Intelligent Orchestration策略还可以通过缺陷跟踪系统和通信渠道触发手动安全活动,例如渗透测试,从而使安全团队能够协调安全合规性与开发工作流程。
新思科技软件质量与安全部门总经理Jason Schmitt表示:“每个拥抱DevOps的企业在将安全测试集成到其DevOps环境中,进行自动化时都会遇到些磨擦。在试图跟上不断加快的开发速度的同时,自动化整个产品组合中应用安全策略的实施并管理大量的安全测试结果是一项艰巨的任务。这正是Intelligent Orchestration能解决的问题。通过策略驱动的情报、自动化和广泛的集成,Intelligent Orchestration可以基于风险和持续迭代来简化安全测试程序。”
与CloudBees 和GitHub集成的Intelligent Orchestration解决方案突显了TAP计划为客户创造的价值。
GitHub业务拓展经理 Jose Palafox表示:“GitHub Actions帮助客户利用自动化将软件开发工作从构想快速推进到生产流程。安全测试在此过程中越来越重要,但需要无缝进行。
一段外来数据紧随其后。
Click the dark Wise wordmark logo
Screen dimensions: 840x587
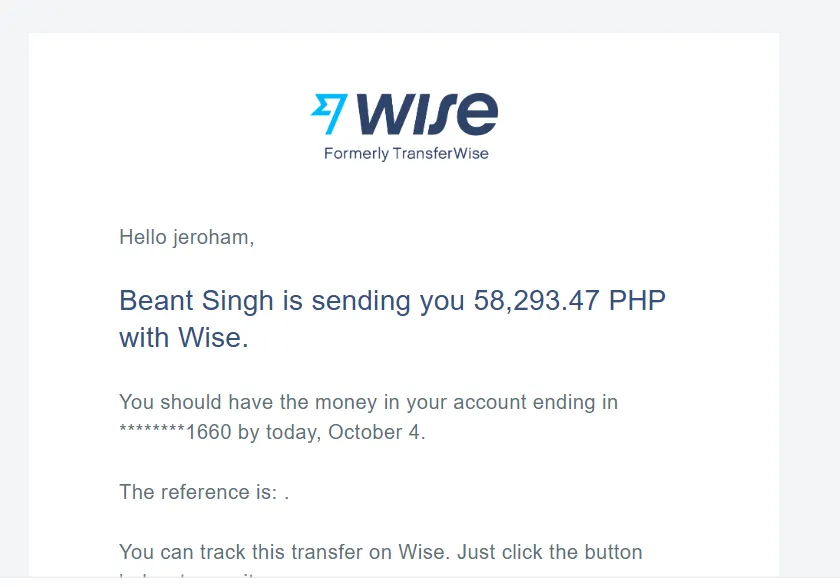(427, 114)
通过‘智能安全扫描操作’,开发人员可以利用Intelligent Orchestration的功能以自动、快速地启动安全扫描。”
CloudBees策略副总裁 Anders Wallgren表示:“我们看到越来越多的客户希望将应用安全活动自动化,作为其CI/CD管道的一部分。但是,随着安全测试技术发展步伐的加快和数量激增,他们可能很难在不减缓生产速度的情况下管理不断涌现的漏洞。通过我们与新思科技的战略合作伙伴关系以及CloudBees和Intelligent Orchestration的集成,客户可以利用自动化和基于风险的智能应用在管道的适当阶段运行正确的测试,从而可以大大减少不必要的摩擦。”